その他にも、現代で使われている法原理の多くがこの時代に生まれていることもわかります。この時代の社会や政治は本当に興味深く、本を読んでいるとあっという間に時間が過ぎていきます。


さて、本題です。

昨今の不況で取りざたされているキーワードに「貸し剝がし」という言葉があります。最近は、銀行が融資を止め、これによって運転資金が回らなくなり、利益を上げている事業がストップし、民事再生申立に到ることが多いことから、このサイクルの原因を作った銀行への批判という意味で使われることが多いようです。

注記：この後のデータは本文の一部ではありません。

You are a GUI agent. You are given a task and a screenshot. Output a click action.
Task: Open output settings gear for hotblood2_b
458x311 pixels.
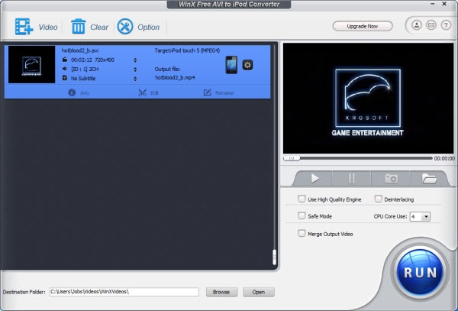pos(247,65)
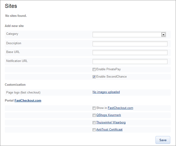Click the AntiTrust Certificaat link
The image size is (176, 146).
pyautogui.click(x=109, y=129)
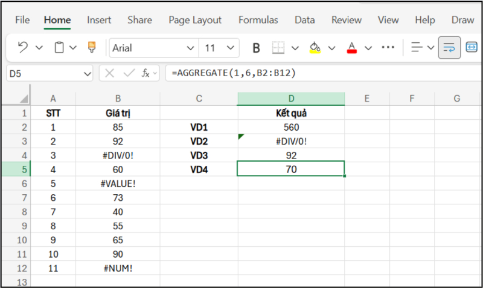Open the Insert Function fx button
This screenshot has width=483, height=288.
[x=146, y=73]
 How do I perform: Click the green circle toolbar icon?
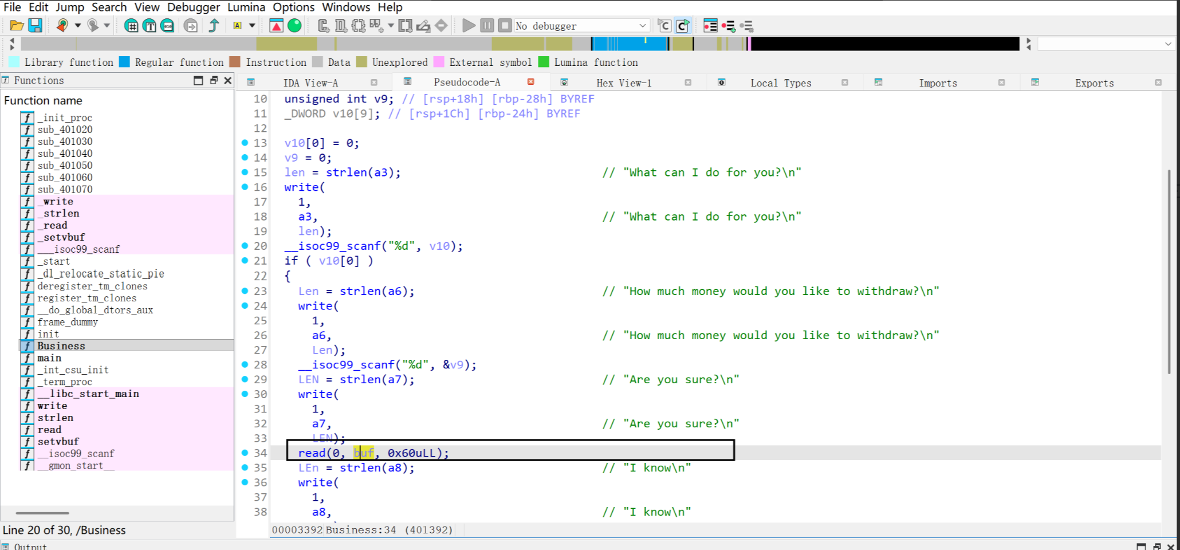click(x=294, y=26)
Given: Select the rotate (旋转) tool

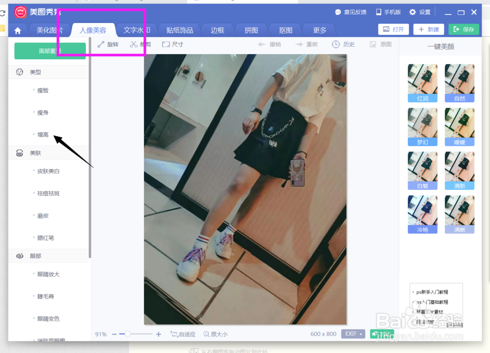Looking at the screenshot, I should [108, 44].
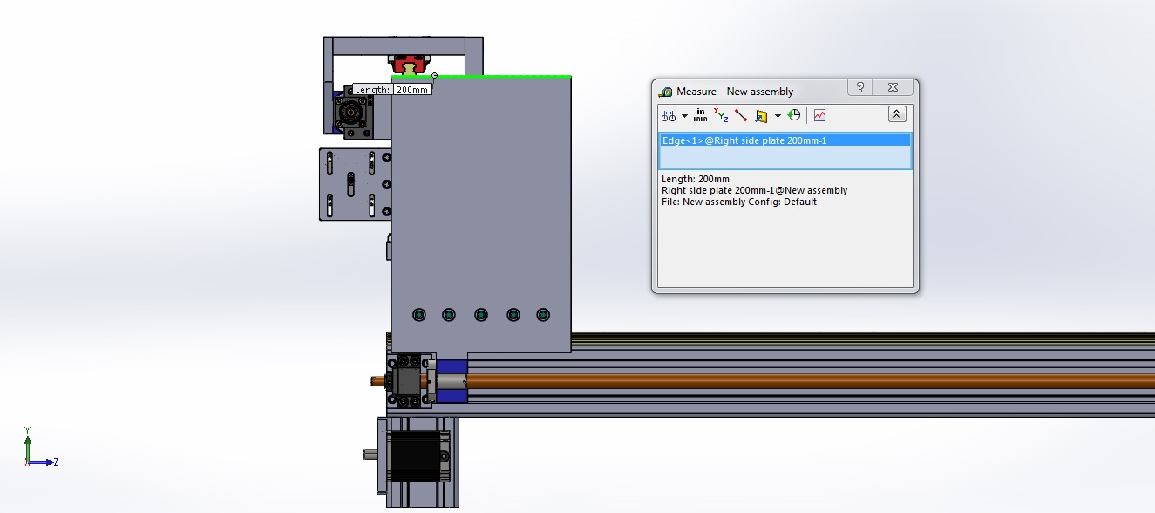Open the Projected On dropdown arrow

[x=777, y=115]
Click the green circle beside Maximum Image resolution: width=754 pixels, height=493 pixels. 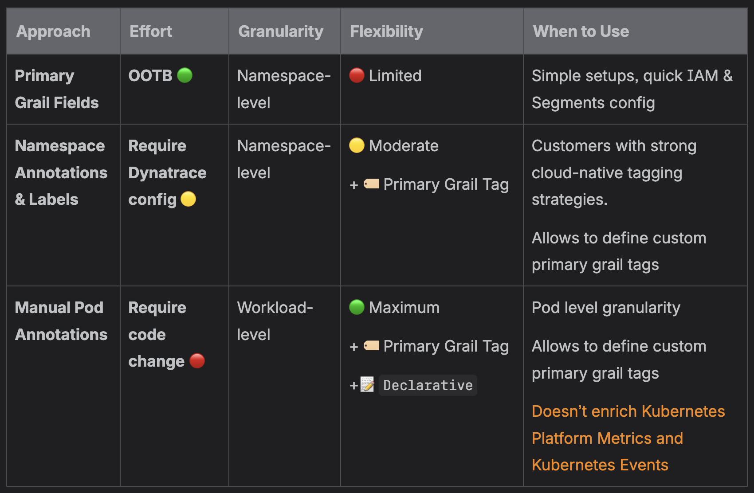tap(357, 307)
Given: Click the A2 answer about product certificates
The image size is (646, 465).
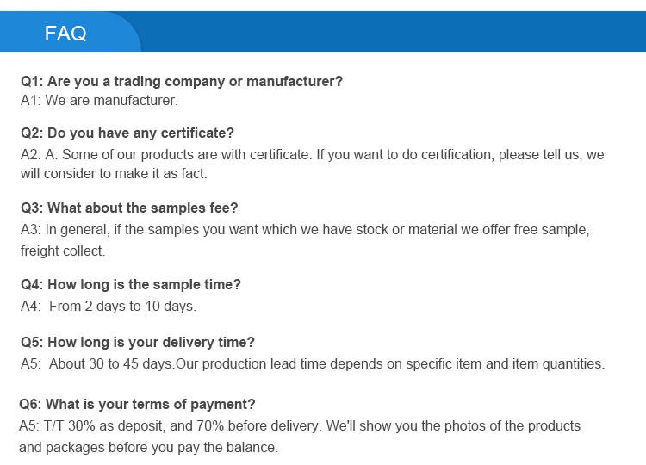Looking at the screenshot, I should pyautogui.click(x=312, y=155).
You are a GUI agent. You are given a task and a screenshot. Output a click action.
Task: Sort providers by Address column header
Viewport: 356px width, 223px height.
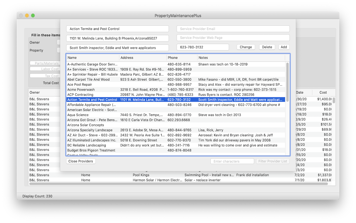(143, 58)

事業を行っている方からすると、何故こんな時に融資を止めるのかと思いたくなりますが、銀行は、「晴れの日に傘を貸し付け、雨の日に傘を取り上げる」と揶揄されるように、銀行のビジネスモデルからして、リスクの可能性のある事業から融資を引き上げるのは、ある意味やむを得ない現象でもあります。

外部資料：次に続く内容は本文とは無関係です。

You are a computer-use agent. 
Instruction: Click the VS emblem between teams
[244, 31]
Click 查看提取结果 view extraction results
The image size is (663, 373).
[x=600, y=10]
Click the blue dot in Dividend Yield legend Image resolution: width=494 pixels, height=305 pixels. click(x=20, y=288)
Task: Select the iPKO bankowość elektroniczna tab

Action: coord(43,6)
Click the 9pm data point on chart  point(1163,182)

金融業は多かれ少なかれ、このような現象を起こすものとして考えるしかありません。従って、ビジネスをする側からすると、常日頃から、ある程度は貸し渋りが起こる前提で資金繰りを考えなければならないことを意味します。とはいえ、今回のような急激な不況入りでは、なかなか予め対応するのは難しく、一方で、不動産業のように借入で多額の資金調達を行う必要のある業種では、そもそも対応が難しい面もあります。とは言え、貸し渋りに対応できるか否かは、経営サイドの問題も大きいのです。

貸し渋りによって、資金ショートが起きないようにする方法の一つには、「借入を少なくすること」が挙げられます。このエッセイでも何度も取り上げているように、エクイティーは、事業が抱えるリスクのバッファーとして機能しますので、エクイティーを増やすことにより、(資金調達コストが増大するというマイナス面があるものの、)デフォルトリスクを避けることができます。(なお、誤解のないように、無借金経営が手放しで良いと言っている訳ではないことを付け加えさせてください)。

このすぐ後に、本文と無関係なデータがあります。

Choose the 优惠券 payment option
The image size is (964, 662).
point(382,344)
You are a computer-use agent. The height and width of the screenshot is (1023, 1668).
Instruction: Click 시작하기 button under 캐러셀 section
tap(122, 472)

ただ、私が仕事をしていて、感じる重要な要素は、人間関係等の数字以外のものです。これは借入だけでなく、出資の場合にも言えることですが、誰からどんな考え方で借りるのか、出資をしてもらうのかということです。

融資・出資する側の立場では、財務諸表だけ判断するのではなく、誰に貸すのか、どういう考え方を持った人に出資するのか、どういうビジネスにお金を出すのかという点を忘れないということです。これだけ聞くと、「当たり前じゃないか」という反論が返ってきそうですが、ファイナンスの勉強をすると、とにかく数字(担保価値や財務諸表)だけ見て判断する方向にふれがちです。

ビジネスサイドからは資金の出し手は一体どういう人でどういう価値観を持っているのか、投資家サイドからはどういう人がリーダーで、どういう人によって構成されている組織なのかということが重要だということです。債権者や株主も広い意味での「企業」の構成要素であるとも言い換えられるでしょう。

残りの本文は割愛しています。